La procédure est toujours en cours.

D. a. À l'appui de son recours, A______ expose que le 7 mai 2025, il avait découvert au dossier la clé USB transmise par la police le 6 février 2025, laquelle contenait l'intégralité des données de son téléphone, soit notamment les inscriptions à son calendrier, tous ses contacts, ses données liées à son activité physique, ses données de géolocalisation et les lieux les plus visités, l'intégralité de ses messages et appels avec des personnes sans lien avec la procédure, des données liées à ses finances ainsi que l'intégralité de sa photothèque comportant entre autres des photos intimes de lui-même. Ces données excédaient le mandat d'actes d'enquête du 29 janvier 2025, qui délimitait précisément les éléments pertinents à extraire. Dites données, relevant de sa sphère privée, ne pouvaient ainsi pas être séquestrées valablement, selon l'art. 264 al. 1 let. b CPP. Elles n'étaient pas non plus pertinentes, au sens de l'art. 139 CPP. Partant, elles devaient être retirées du dossier.

b. Par courrier du 4 juin 2025, il a sollicité la suspension de la procédure de recours jusqu'à droit connu sur la demande de levée de scellés.

c. Le Ministère public conclut à l'irrecevabilité du recours, pour cause de tardiveté, en tant que le téléphone du prévenu avait fait l'objet d'une ordonnance de séquestre du 21 mai 2024, notifiée le 23 suivant. Ensuite, de jurisprudence constante, le recours n'était pas ouvert dans le cas où des mesures de contrainte débouchaient sur une procédure d'apposition et de levée des scellés, laquelle permettait à l'ayant droit d'invoquer ses objections. La procédure de levée de scellés étant en cours, le prévenu pouvait faire valoir à l'occasion de celle-ci ses moyens, à savoir que des données éminemment personnelles et sans rapport avec l'instruction auraient été versées au dossier. Le recours était ainsi irrecevable sous cet angle également, subsidiairement devait être rejeté.

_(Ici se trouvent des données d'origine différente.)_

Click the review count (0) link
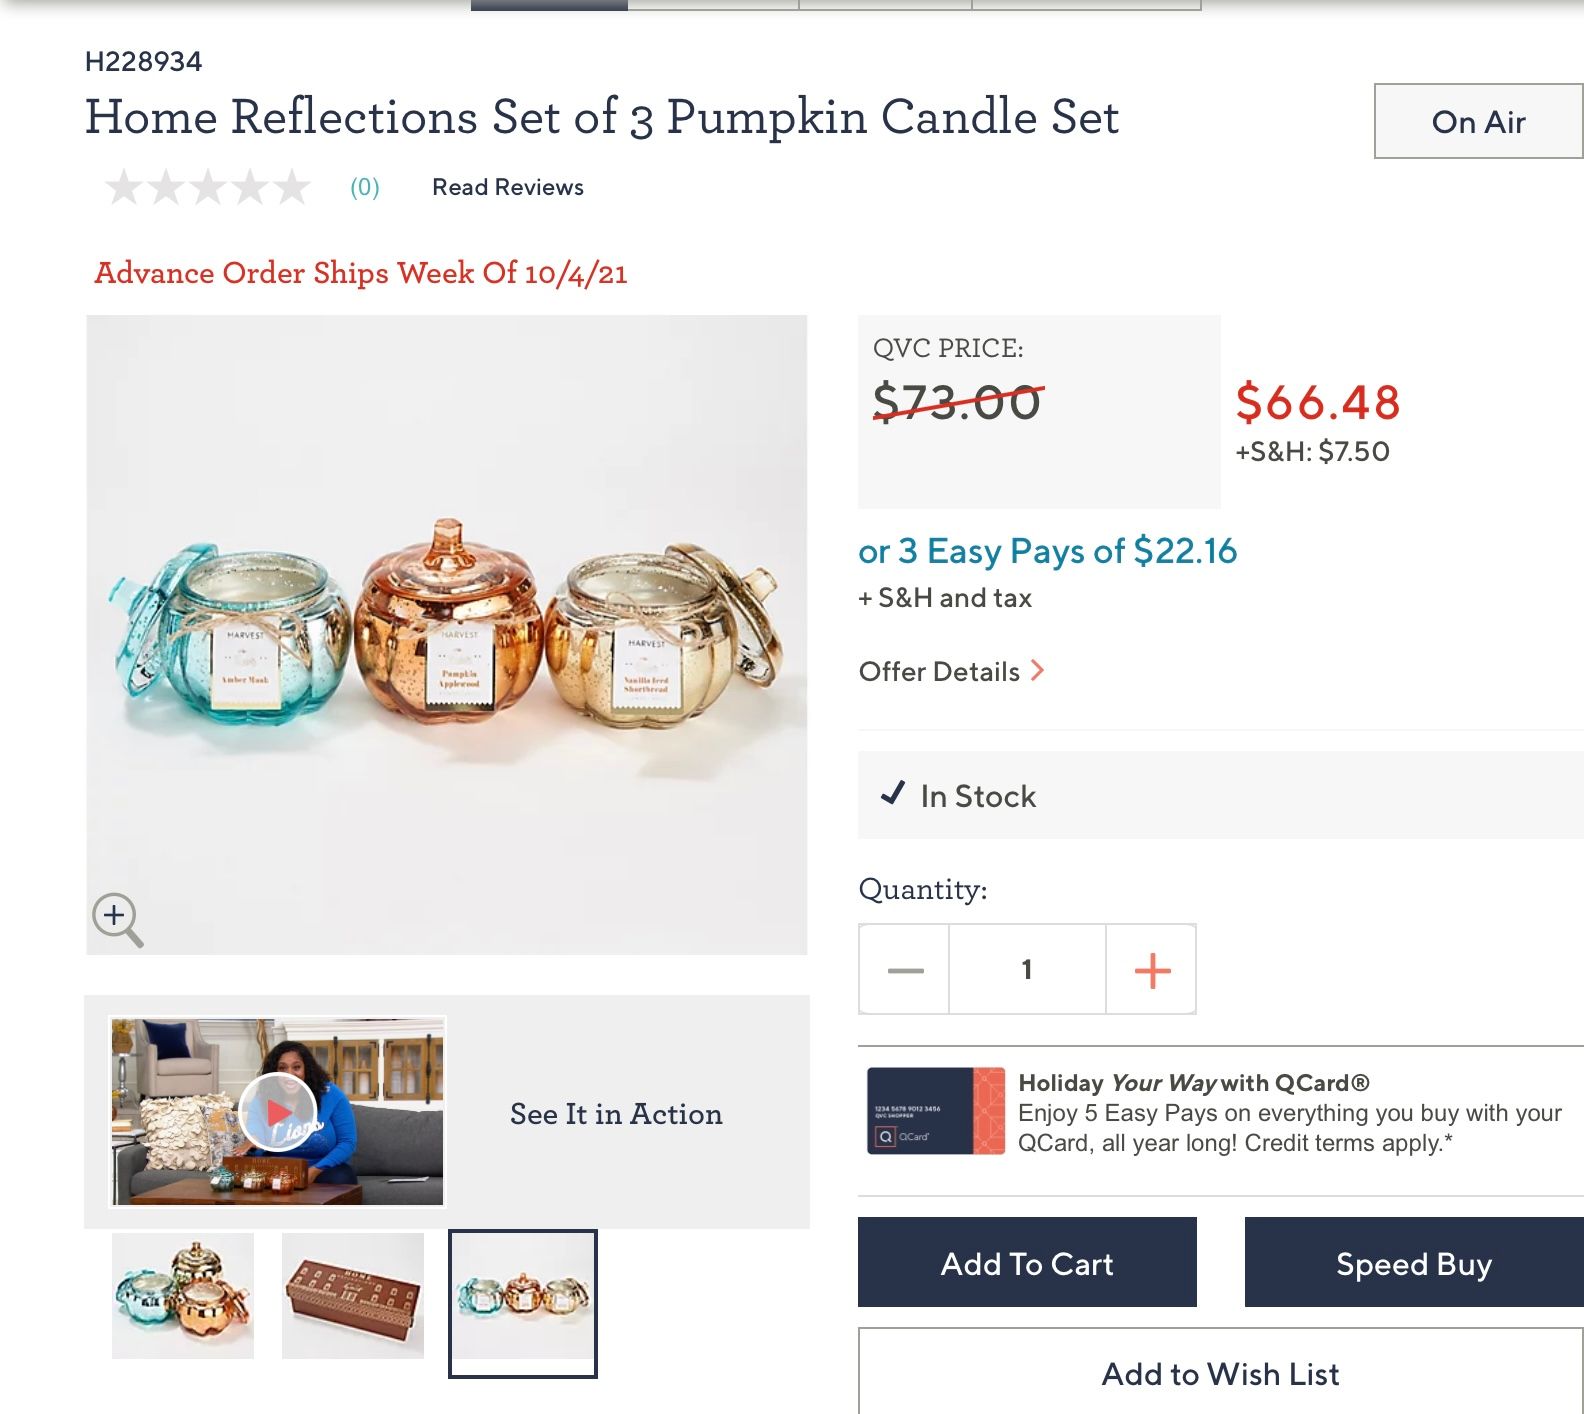This screenshot has width=1584, height=1414. pos(365,187)
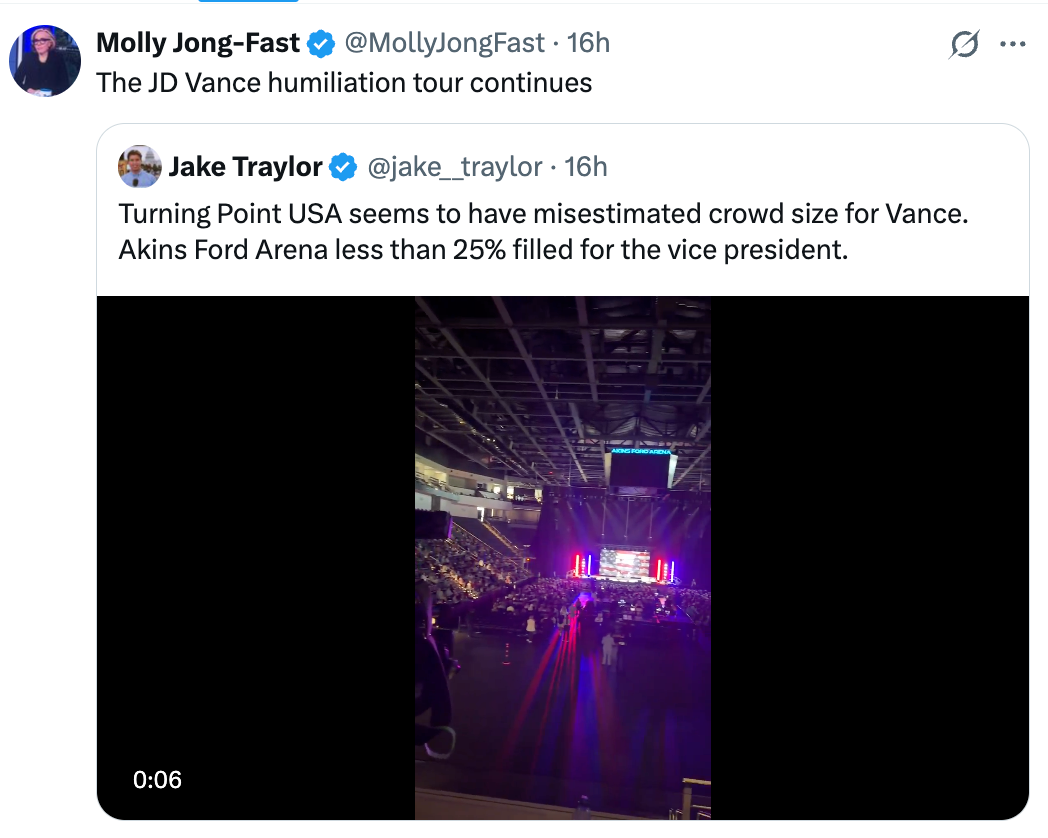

d. Dans sa réplique, le recourant réitère sa demande de suspension du présent recours – dans lequel il persistait – jusqu'à droit connu sur la procédure de scellés.

EN DROIT :

1. 1.1. Le recourant ne conteste pas la saisie de son téléphone portable, intervenue le 21 mai 2024. L'aurait-il fait que son recours, interjeté une année après ladite saisie, serait tardif (art. 396 al. 1 CPP).

Il dirige son recours contre le "séquestre" de données privées renfermées dans son téléphone, lequel se serait matérialisé par le versement au dossier de la clé USB contenant l'extraction complète du contenu de son téléphone, transmise par la police au Ministère public, le 6 février 2025, dont il dit n'avoir eu connaissance que le 7 mai 2025 à l'occasion de sa consultation du dossier. La question de la recevabilité du recours, sous l'angle du délai, peut cependant rester ouverte, vu ce qui suit.

1.2.1. À teneur de l'art. 248 al. 1 1ère phrase CPP, si le détenteur s'oppose au séquestre de certains documents, enregistrements ou autres objets en vertu de l'art. 264 CPP, l'autorité pénale les met sous scellés.  

Selon l'art. 264 al. 1 CPP, quels que soient l'endroit où ils se trouvent et le moment où ils ont été conçus, ne peuvent pas être séquestrés, notamment, les documents personnels et la correspondance du prévenu, si l'intérêt à la sauvegarde de la sphère intime du prévenu l'emporte sur l'intérêt public à l'établissement de la vérité (let. b). En font partie le journal intime, les agendas, etc. (Y. JEANNERET / A. KUHN / C. PERRIER DEPEURSINGE (éds), Commentaire romand : Code de procédure pénale suisse, 2ème éd., Bâle 2019, n. 6 ad art. 264).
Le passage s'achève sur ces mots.